Text excerpt:
Six poster presentations at last month’s British HIV Association (BHIVA) Conference in Brighton found that only a minority of people with HIV are being offered and starting to take the cholesterol-lowering statin drugs. This is despite a November 2023 recommendation by BHIVA that “All people living with HIV aged 40 years or older should be offered a statin for primary prevention of cardiovascular disease”.
Several barriers to obtaining statins were identified. A surprisingly low proportion of HIV doctors had discussed statins with their patients; clinics were still, in the main, using CVD risk scores to prioritise who over 40 should get them; and some people were turning them down due to fear of side effects.
The biggest barrier, however, was that statin prescription is generally done by GPs, and only a minority of people had asked their GPs for them or been offered them by their GP. Statins are the first drugs recommended to be part of routine care for the majority of people with HIV that are expected to be prescribed by GPs, not by HIV clinics.
A pilot study in north London in which a network of GP practices proactively contacted their patients to suggest statins found higher takeup levels. This was one of several studies at BHIVA to find that primary care physicians were starting to get more involved in HIV patient care.

Source material:

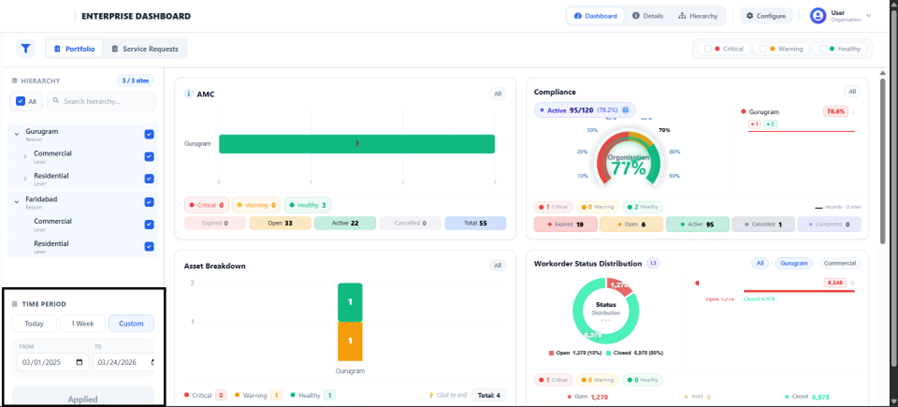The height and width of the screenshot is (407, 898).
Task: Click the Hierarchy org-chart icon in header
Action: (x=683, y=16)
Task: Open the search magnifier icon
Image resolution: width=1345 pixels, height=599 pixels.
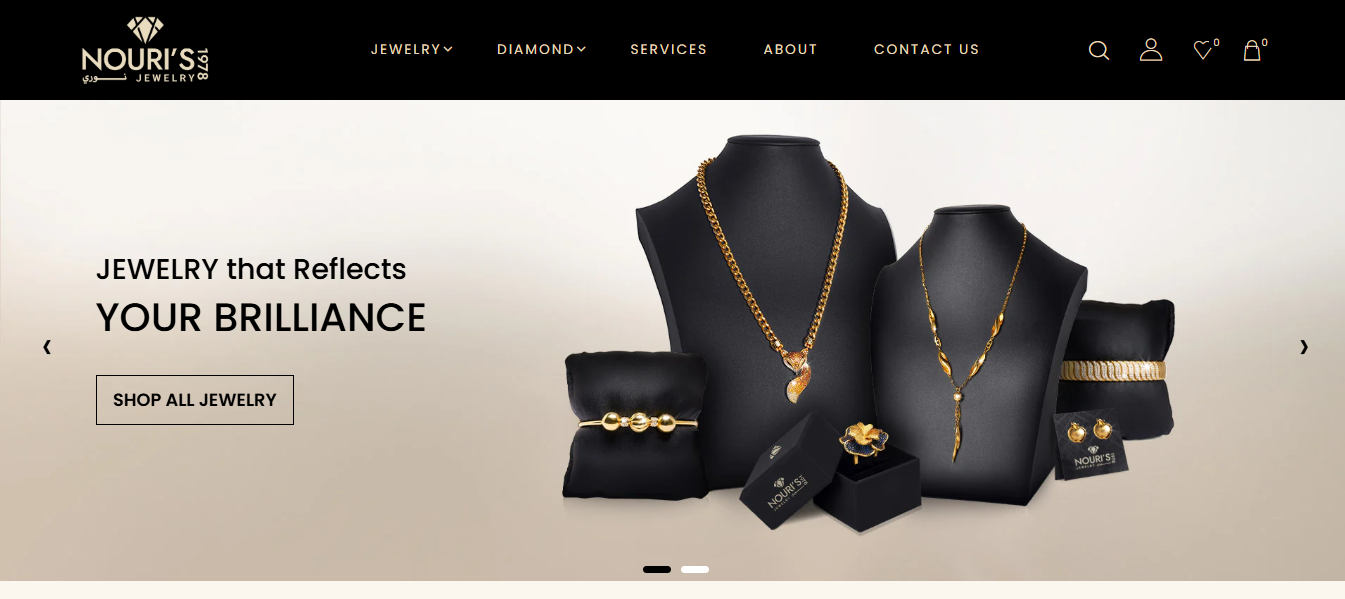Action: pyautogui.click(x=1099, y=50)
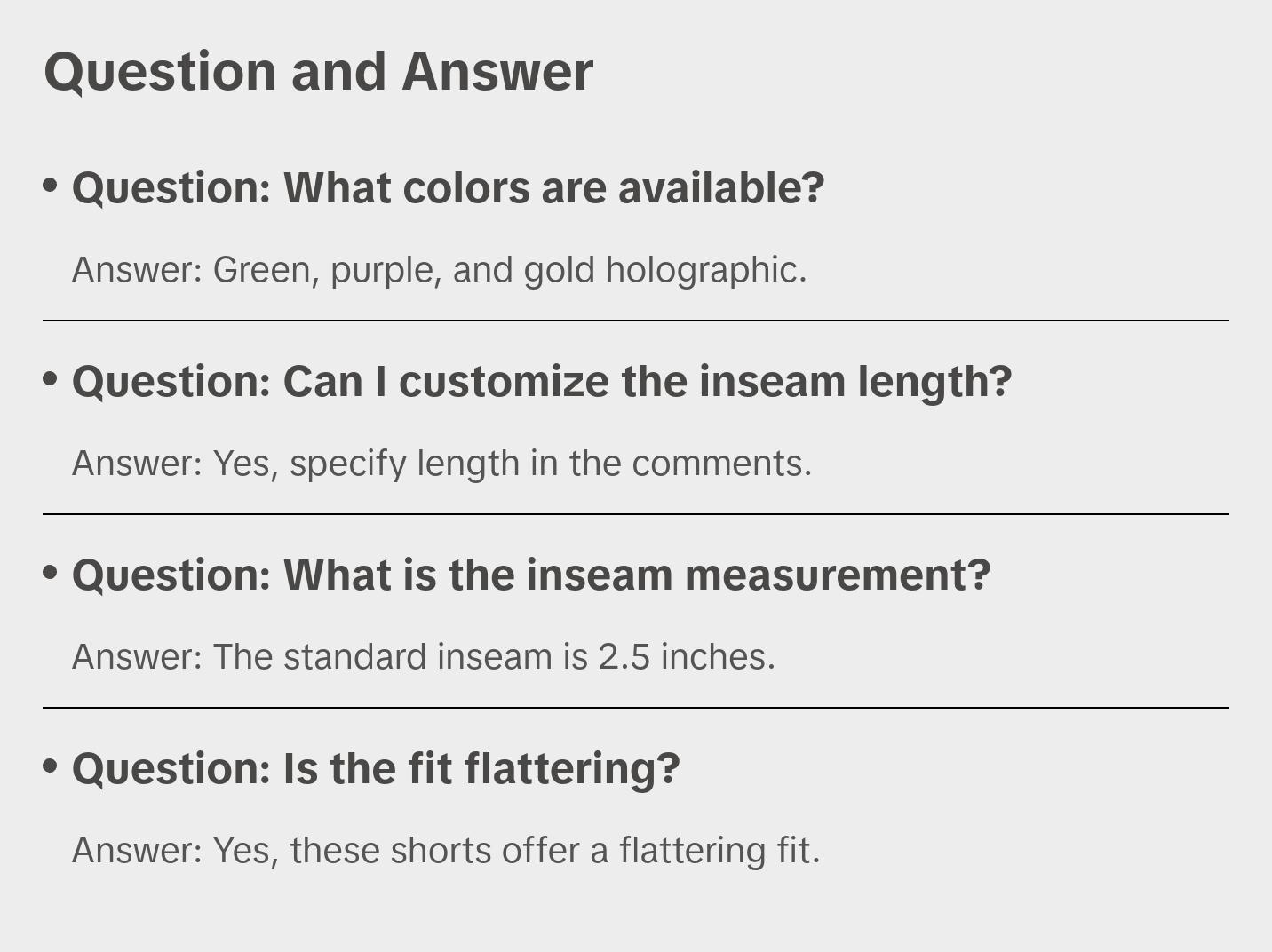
==
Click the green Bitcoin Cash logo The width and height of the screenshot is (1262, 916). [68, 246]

Directions:
(A) In the passage on statin use in HIV care, what age does BHIVA's November 2023 recommendation give for offering a statin to people living with HIV?
(B) List every barrier to obtaining statins that the passage on statin use in HIV care identifies.
(C) Resume the passage on statin use in HIV care after its final sentence.

Results:
(A) 40 years or older

(B)
- A surprisingly low proportion of HIV doctors had discussed statins with their patients.
- Clinics were still mainly using CVD risk scores to prioritize who over 40 should get statins.
- Some people were turning statins down because they feared side effects.
- Statins are generally prescribed by GPs, and only a minority of people had asked their GPs for them or been offered them by their GP. This was the biggest barrier.

(C)
Background
Two years ago, the REPRIEVE study found that people with HIV taking a statin drug were 35% less likely to experience a major adverse cardiovascular event (MACE) such as a heart attack or stroke than people on placebo.
REPRIEVE’s findings were particularly striking because its participants had a low to moderate cardiovascular risk. The threshold for recommending statins to people in the UK is a 10% risk of MACE within the next 10 years. Though all were aged over 40, among REPRIEVE participants the average 10-year risk was 4.5%.
The statin used in REPRIEVE, pitavastatin, is not yet available in the UK, though has recently come off patent and hopefully will become available this year. Until then BHIVA is recommending a daily 20mg dose of atorvastatin, which is as safe and nearly as effective.
Studies from HIV clinics
One poster, from the HIV clinics run by Buckinghamshire Healthcare NHS Trust, outlined eight steps that have to be taken to establish one of their patients on regular statin therapy.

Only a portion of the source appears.